Thermodynamic Parameters of Electrochemical Oxidation of l-DOPA: Experimental and Theoretical Studies

Abstract

Electrode potential and thermodynamic parameters of the electrochemical reaction of L-DOPA in aqueous solution are obtained experimentally by cyclic voltammetry method and also calculated theoretically using accurate ab initio calculations (G3MP2//B3LYP) along with the available solvation model of CPCM. The pH dependence of the redox activity of L-DOPA in aqueous solution at temperatures in the range of 10-30 °C was used for the experimental determination of the standard reduction potential, changes of entropy, enthalpy, and Gibbs free energy for the studied reaction. The experimental formal redox potential of the two-proton-two-electron reduction process was obtained to be 0.745 V versus standard hydrogen electrode (SHE). The theoretical and experimental values (0.728 and 0.745 V) for the standard electrode potential of L-DOPA are in agreement with each other.
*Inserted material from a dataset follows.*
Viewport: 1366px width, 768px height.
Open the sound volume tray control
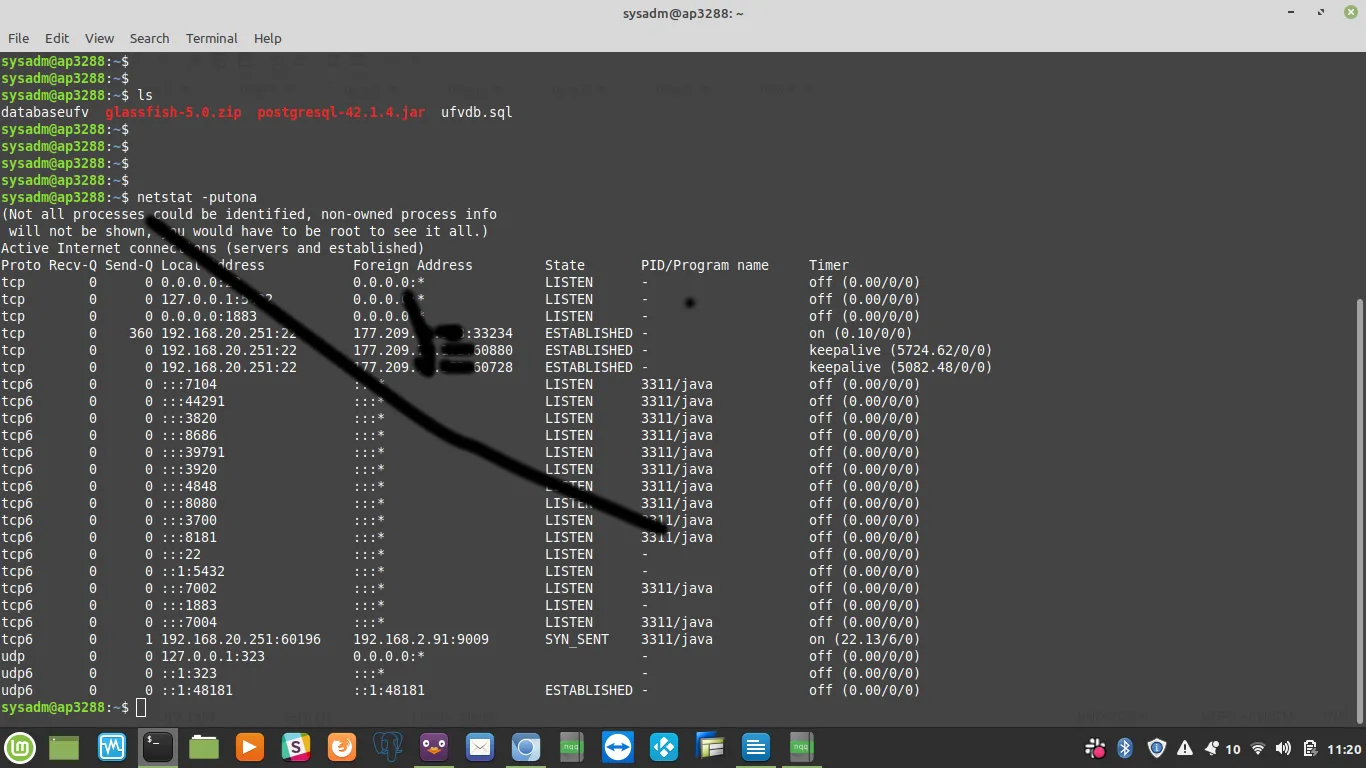point(1283,748)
The difference between the peak potential of the L-DOPA and the products, which are produced by chemical reactions, has been measured experimentally and also calculated theoretically. There is also an agreement between experimental and theoretical potential difference. Also in this work, the changes of thermodynamic functions of solvation are calculated from the differences between the solution-phase experimental values and the gas-phase theoretical values.